### WHAT YOU NEED TO DO
I'd like the data below restated word for word, with the pictures left out.

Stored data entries
[Start of section]

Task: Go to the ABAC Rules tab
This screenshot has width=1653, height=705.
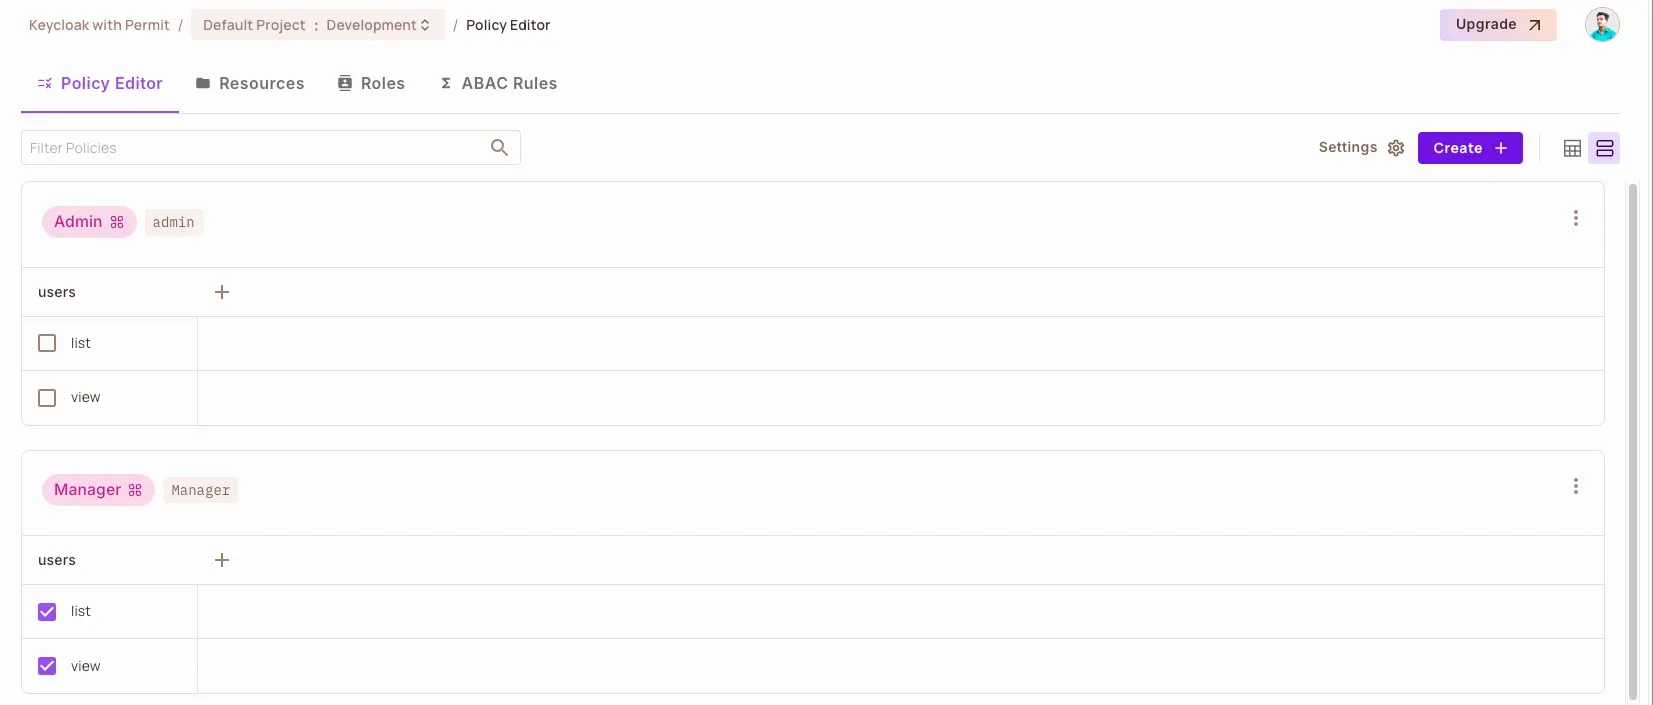Action: [x=498, y=84]
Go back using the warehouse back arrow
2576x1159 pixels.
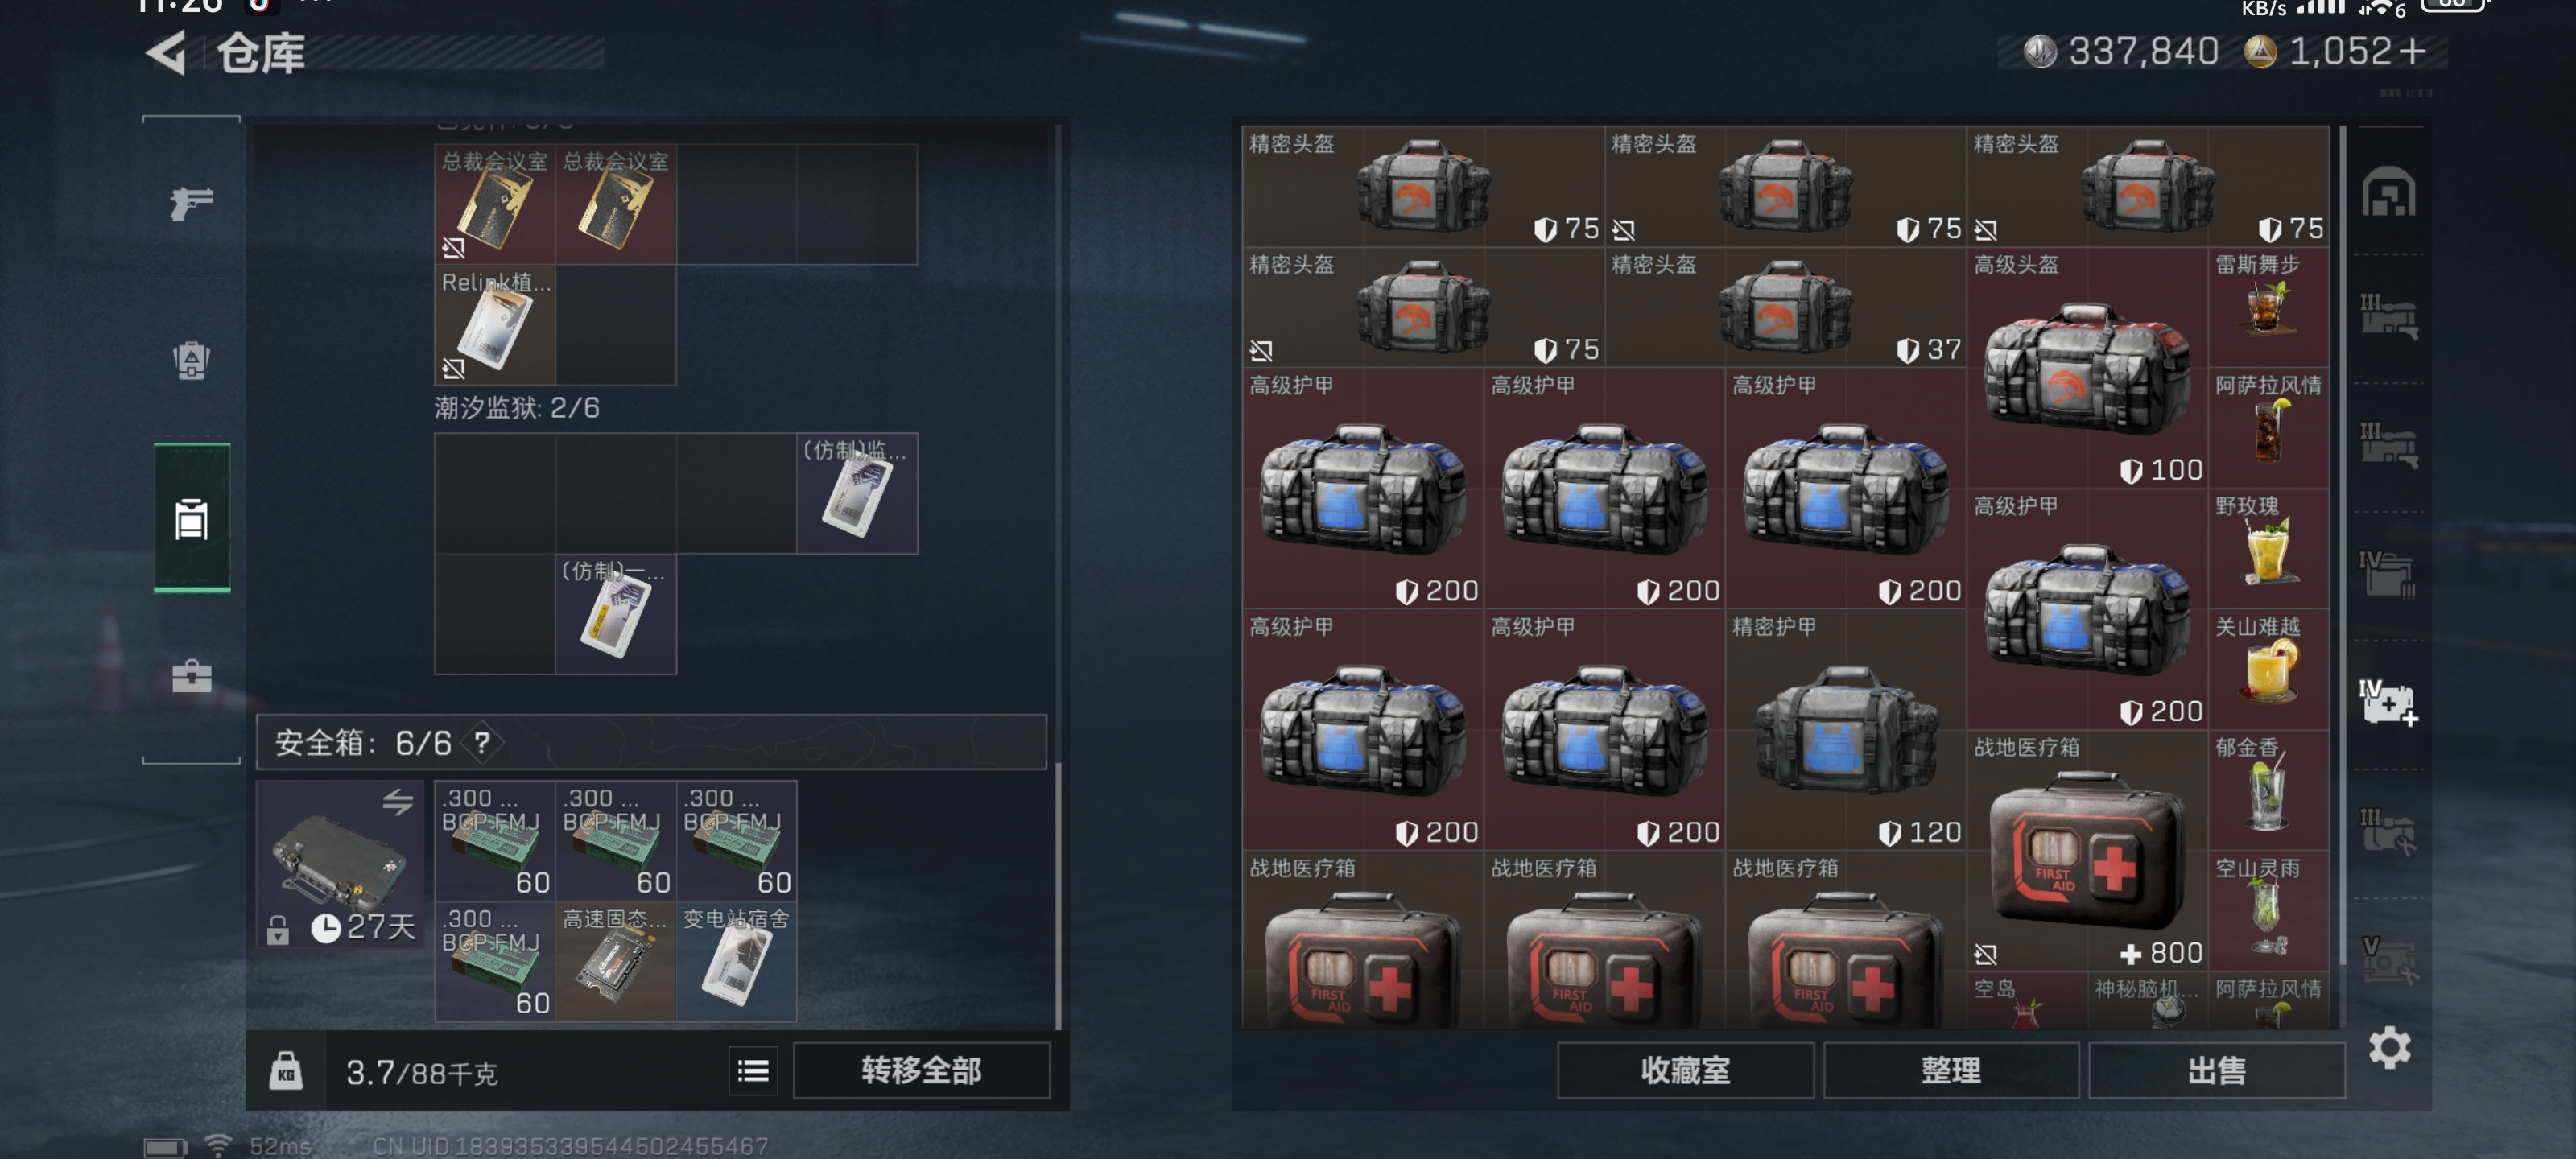[167, 52]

[End of section]

### FINISHED TASK
Task: Go to the ABAC Rules tab
This screenshot has width=1653, height=705.
Action: [x=498, y=84]
Go back using the warehouse back arrow
2576x1159 pixels.
[167, 52]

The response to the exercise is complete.